For this script, choose an order for the asset type analytic_8b_sr_udm2
and which was not delivered to hosted data.
# Provide an order ID.
my_order_id = "INSERT ORDER ID HERE"
async def get_images(my_order_id):
"""This function returns either a list tiff URLs or file paths for an order id that is provided as input.
The input order is limited to PlanetScope 8-band assets."""
#create an async Planet API session
async with planet.Session() as ps:
#create a Planet API client
client = planet.OrdersClient(ps)
#get the orders details and name
order_details = await client.get_order(order_id=my_order_id)

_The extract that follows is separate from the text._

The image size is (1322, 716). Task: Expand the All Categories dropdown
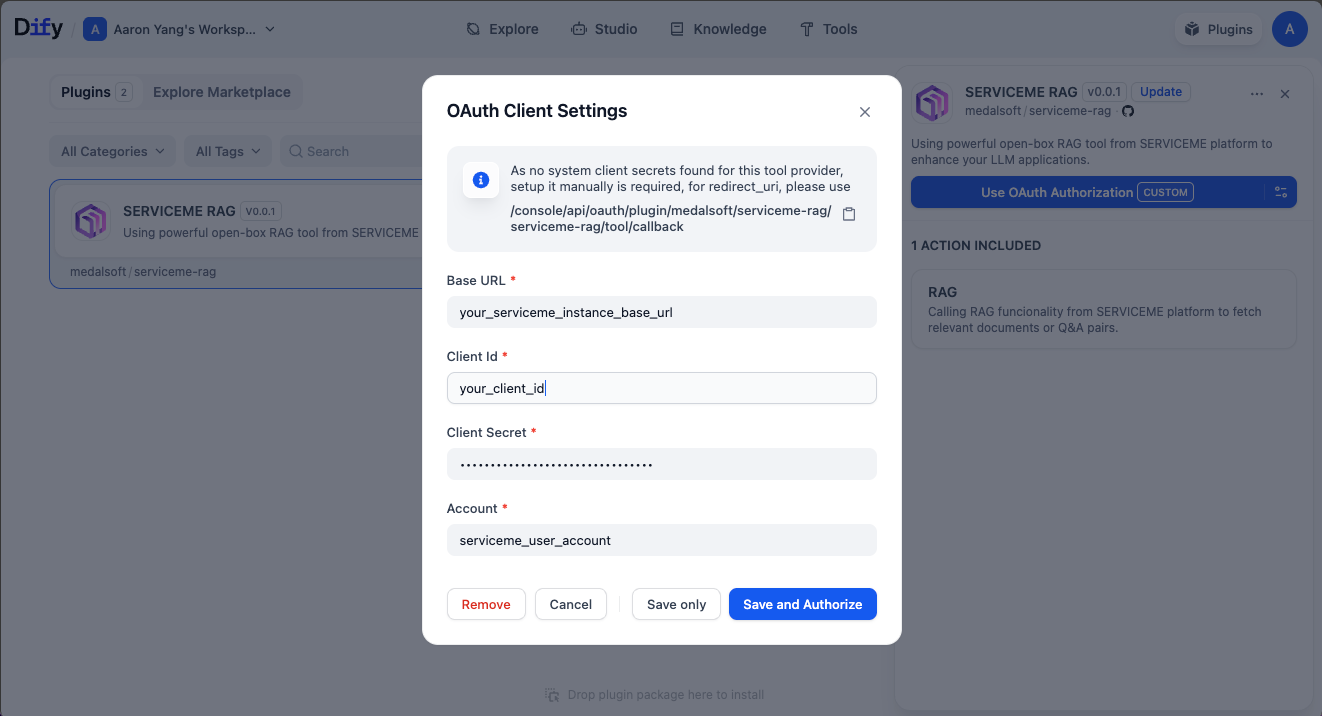pos(112,151)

order_name = order_details['name']
#check if the order has been successfully completed, if not, exit the function
if order_details['state'] != 'success':
print("Order isn't completed yet")
return
#also check that this is 8 band PlanetScope imagery
if order_details["products"][0]["product_bundle"] != "analytic_8b_sr_udm2":
print("Order is not 8 band PlanetScope Imagery")
return
#check if the order is zip archives or tiffs
#zip archives are the default delivery option for orders placed from GIS integrations and Explorer
zip_archives = [r['name'] for r in order_details['_links']['results'] if r['name'].endswith(".zip")]

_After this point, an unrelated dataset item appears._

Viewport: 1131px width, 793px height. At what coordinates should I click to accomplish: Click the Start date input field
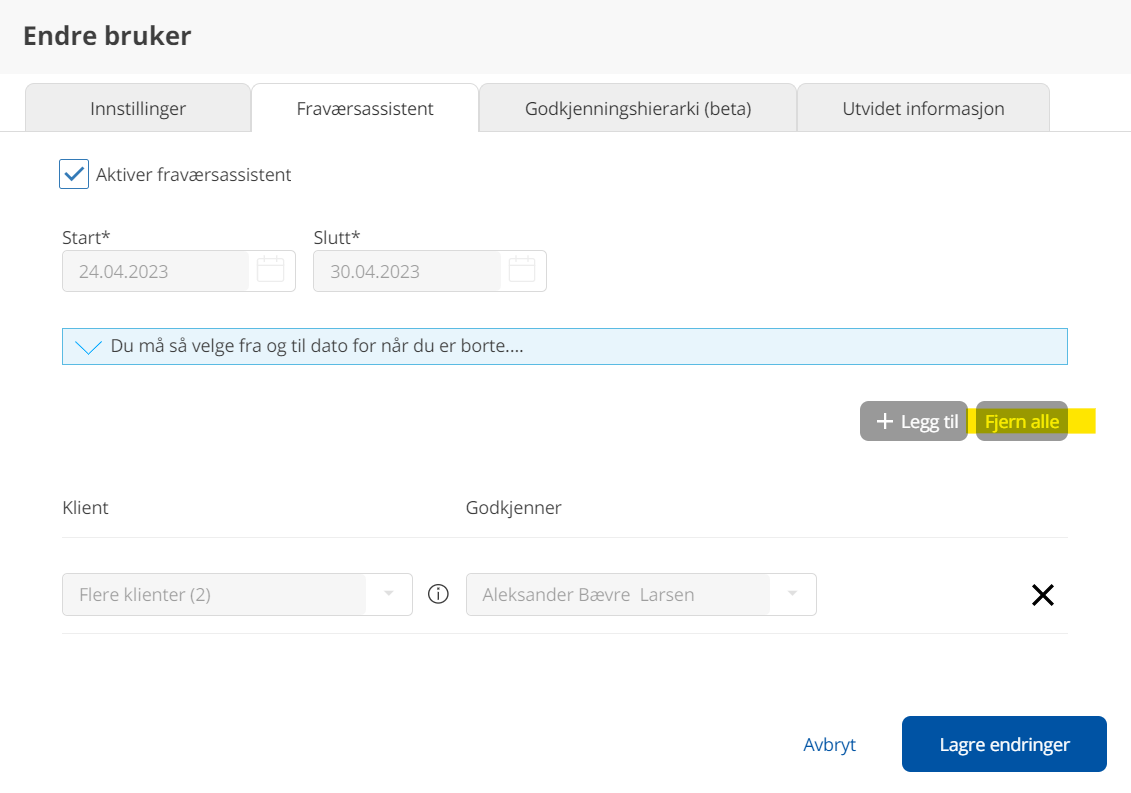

#if order is zip archives:
# extract zips and get list of tiff file paths
#else:
# get list tiff urls
if len(zip_archives)>0:
#download the assets, including zip archives
download_results = await client.download_order(my_order_id)

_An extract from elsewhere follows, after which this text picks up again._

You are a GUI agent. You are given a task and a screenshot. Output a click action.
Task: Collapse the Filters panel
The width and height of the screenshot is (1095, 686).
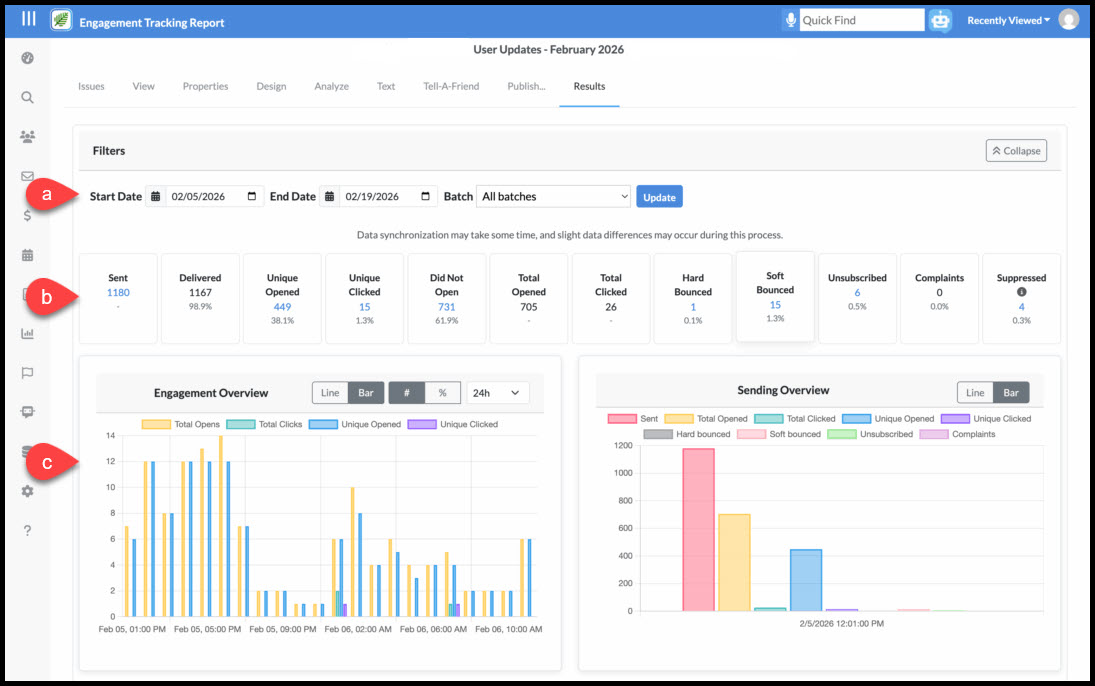pyautogui.click(x=1016, y=151)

#create a list of all zip files that were downloaded
zip_files = [x for x in download_results if x.suffix == ".zip" ]
#for each zip file downloaded, extract the files
for zip_file in zip_files:
#get the folder
folder = zip_file.parent.__str__()
z = ZipFile(zip_file)
z.extractall(os.path.join(os.getcwd(), folder))
#create a list of file paths to the downloaded and unzipped tiff file
#looking for tiff files using search term *_SR_*.tif to exclude UDMs and metadata files
tiff_paths = glob.glob(os.path.join(os.getcwd(), "**\\*_SR_*.tif"), recursive = True)
#return the order name and list of file paths to tiffs
return [order_name, tiff_paths]
#if the order is not zip archives, but just tiffs
#this is the default option when ordering through Planet's API
else:
#create a list of the URLs directly to tiffs
tiff_urls = [r['location'] for r in order_details['_links']['results'] if '_SR_' in r['name']]
#return the order name and list of URLs to tiffs
return [order_name, tiff_urls]
# From the above function, we get the order name and the paths to our TIFF files to publish
tiffs = await get_images(my_order_id)
print("--- Order Name ---")
print(tiffs[0])
print("\n--- TIFF Paths ---")
print([path[:50] for path in tiffs[1]])
--- Order Name ---
wildfire - AGOL Jupyter Notebook test
--- TIFF Paths ---
['https://api.planet.com/compute/ops/download/?token', 'https://api.planet.com/compute/ops/download/?token']
Publish to ArcGIS Online
Now the imagery can be published to ArcGIS Online! Simply authenticate to ArcGIS Online, create a unique name for your imagery layer, and publish the imagery layer.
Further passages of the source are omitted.